Information supplied:
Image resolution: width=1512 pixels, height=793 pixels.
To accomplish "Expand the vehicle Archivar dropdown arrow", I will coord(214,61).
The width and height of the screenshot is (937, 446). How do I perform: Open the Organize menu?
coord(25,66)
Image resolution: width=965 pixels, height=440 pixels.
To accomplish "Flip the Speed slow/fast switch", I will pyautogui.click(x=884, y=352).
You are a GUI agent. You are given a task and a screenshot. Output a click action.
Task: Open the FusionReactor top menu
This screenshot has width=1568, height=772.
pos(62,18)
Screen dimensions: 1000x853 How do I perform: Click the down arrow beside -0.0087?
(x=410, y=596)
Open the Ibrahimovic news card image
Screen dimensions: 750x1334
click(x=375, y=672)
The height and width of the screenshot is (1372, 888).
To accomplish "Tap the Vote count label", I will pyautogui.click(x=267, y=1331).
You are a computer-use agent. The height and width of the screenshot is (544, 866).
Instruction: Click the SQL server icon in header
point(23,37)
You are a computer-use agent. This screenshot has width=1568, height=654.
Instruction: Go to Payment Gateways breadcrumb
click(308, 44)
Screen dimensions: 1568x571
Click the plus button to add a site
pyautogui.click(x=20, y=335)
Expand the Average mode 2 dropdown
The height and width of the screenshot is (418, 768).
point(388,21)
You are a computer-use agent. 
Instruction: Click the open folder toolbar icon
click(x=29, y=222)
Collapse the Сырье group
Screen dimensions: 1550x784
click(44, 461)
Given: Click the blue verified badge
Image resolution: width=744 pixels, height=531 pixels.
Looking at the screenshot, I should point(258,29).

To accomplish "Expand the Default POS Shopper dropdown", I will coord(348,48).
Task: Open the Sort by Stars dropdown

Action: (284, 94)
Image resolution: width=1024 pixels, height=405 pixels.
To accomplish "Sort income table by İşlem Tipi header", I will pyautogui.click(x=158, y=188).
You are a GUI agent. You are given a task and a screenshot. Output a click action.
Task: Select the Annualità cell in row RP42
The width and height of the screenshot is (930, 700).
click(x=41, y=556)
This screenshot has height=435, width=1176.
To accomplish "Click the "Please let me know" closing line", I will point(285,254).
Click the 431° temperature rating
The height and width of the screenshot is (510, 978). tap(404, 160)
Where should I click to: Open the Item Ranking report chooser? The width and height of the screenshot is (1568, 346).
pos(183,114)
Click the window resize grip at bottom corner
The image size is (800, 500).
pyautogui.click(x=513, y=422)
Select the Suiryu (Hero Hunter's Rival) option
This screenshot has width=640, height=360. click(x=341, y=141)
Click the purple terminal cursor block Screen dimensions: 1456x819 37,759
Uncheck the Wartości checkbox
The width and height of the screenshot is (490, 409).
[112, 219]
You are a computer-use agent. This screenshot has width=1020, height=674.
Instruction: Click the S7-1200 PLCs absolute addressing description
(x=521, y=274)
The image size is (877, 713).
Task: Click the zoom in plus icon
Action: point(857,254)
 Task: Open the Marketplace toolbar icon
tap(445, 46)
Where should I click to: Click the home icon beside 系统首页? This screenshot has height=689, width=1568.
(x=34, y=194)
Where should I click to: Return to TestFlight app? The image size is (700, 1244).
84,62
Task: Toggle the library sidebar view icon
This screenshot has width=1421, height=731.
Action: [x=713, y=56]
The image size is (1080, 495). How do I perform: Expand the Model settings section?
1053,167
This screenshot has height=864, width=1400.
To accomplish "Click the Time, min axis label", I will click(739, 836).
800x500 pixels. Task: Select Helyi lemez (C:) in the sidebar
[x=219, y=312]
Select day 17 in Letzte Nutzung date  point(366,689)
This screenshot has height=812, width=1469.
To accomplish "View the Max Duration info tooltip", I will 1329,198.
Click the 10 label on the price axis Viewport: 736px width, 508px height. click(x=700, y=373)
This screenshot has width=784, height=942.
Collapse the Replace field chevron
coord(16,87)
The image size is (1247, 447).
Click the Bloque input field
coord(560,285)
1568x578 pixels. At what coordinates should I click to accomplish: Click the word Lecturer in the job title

What to produce: Edit the records above so that every "Screen dimensions" becomes "Display size", and leave all else unchanged.

Result of the task:
Image resolution: width=1512 pixels, height=793 pixels.
To accomplish "Expand the vehicle Archivar dropdown arrow", I will coord(214,61).
The width and height of the screenshot is (937, 446). How do I perform: Open the Organize menu?
coord(25,66)
Image resolution: width=965 pixels, height=440 pixels.
To accomplish "Flip the Speed slow/fast switch", I will pyautogui.click(x=884, y=352).
You are a GUI agent. You are given a task and a screenshot. Output a click action.
Task: Open the FusionReactor top menu
This screenshot has width=1568, height=772.
pos(62,18)
Display size: 1000x853 How do I perform: Click the down arrow beside -0.0087?
(x=410, y=596)
Open the Ibrahimovic news card image
Display size: 750x1334
click(x=375, y=672)
The height and width of the screenshot is (1372, 888).
To accomplish "Tap the Vote count label", I will pyautogui.click(x=267, y=1331).
You are a computer-use agent. The height and width of the screenshot is (544, 866).
Instruction: Click the SQL server icon in header
point(23,37)
You are a computer-use agent. This screenshot has width=1568, height=654.
Instruction: Go to Payment Gateways breadcrumb
click(308, 44)
Display size: 1568x571
Click the plus button to add a site
pyautogui.click(x=20, y=335)
Expand the Average mode 2 dropdown
The height and width of the screenshot is (418, 768).
point(388,21)
You are a computer-use agent. 
Instruction: Click the open folder toolbar icon
click(x=29, y=222)
Collapse the Сырье group
Display size: 1550x784
click(44, 461)
Given: Click the blue verified badge
Image resolution: width=744 pixels, height=531 pixels.
Looking at the screenshot, I should point(258,29).

To accomplish "Expand the Default POS Shopper dropdown", I will coord(348,48).
Task: Open the Sort by Stars dropdown

Action: (284, 94)
Image resolution: width=1024 pixels, height=405 pixels.
To accomplish "Sort income table by İşlem Tipi header", I will pyautogui.click(x=158, y=188).
You are a GUI agent. You are given a task and a screenshot. Output a click action.
Task: Select the Annualità cell in row RP42
The width and height of the screenshot is (930, 700).
click(x=41, y=556)
This screenshot has height=435, width=1176.
To accomplish "Click the "Please let me know" closing line", I will point(285,254).
Click the 431° temperature rating
The height and width of the screenshot is (510, 978). tap(404, 160)
Where should I click to: Open the Item Ranking report chooser? The width and height of the screenshot is (1568, 346).
pos(183,114)
Click the window resize grip at bottom corner
The image size is (800, 500).
pyautogui.click(x=513, y=422)
Select the Suiryu (Hero Hunter's Rival) option
This screenshot has width=640, height=360. click(x=341, y=141)
Click the purple terminal cursor block Display size: 1456x819 37,759
Uncheck the Wartości checkbox
The width and height of the screenshot is (490, 409).
[112, 219]
You are a computer-use agent. This screenshot has width=1020, height=674.
Instruction: Click the S7-1200 PLCs absolute addressing description
(x=521, y=274)
The image size is (877, 713).
Task: Click the zoom in plus icon
Action: point(857,254)
 Task: Open the Marketplace toolbar icon
tap(445, 46)
Where should I click to: Click the home icon beside 系统首页? This screenshot has height=689, width=1568.
(x=34, y=194)
Where should I click to: Return to TestFlight app? The image size is (700, 1244).
84,62
Task: Toggle the library sidebar view icon
This screenshot has width=1421, height=731.
Action: [x=713, y=56]
The image size is (1080, 495). How do I perform: Expand the Model settings section?
1053,167
This screenshot has height=864, width=1400.
To accomplish "Click the Time, min axis label", I will click(739, 836).
800x500 pixels. Task: Select Helyi lemez (C:) in the sidebar
[x=219, y=312]
Select day 17 in Letzte Nutzung date  point(366,689)
This screenshot has height=812, width=1469.
To accomplish "View the Max Duration info tooltip", I will 1329,198.
Click the 10 label on the price axis Viewport: 736px width, 508px height. click(x=700, y=373)
This screenshot has width=784, height=942.
Collapse the Replace field chevron
coord(16,87)
The image size is (1247, 447).
Click the Bloque input field
coord(560,285)
1568x578 pixels. At what coordinates should I click to accomplish: Click the word Lecturer in the job title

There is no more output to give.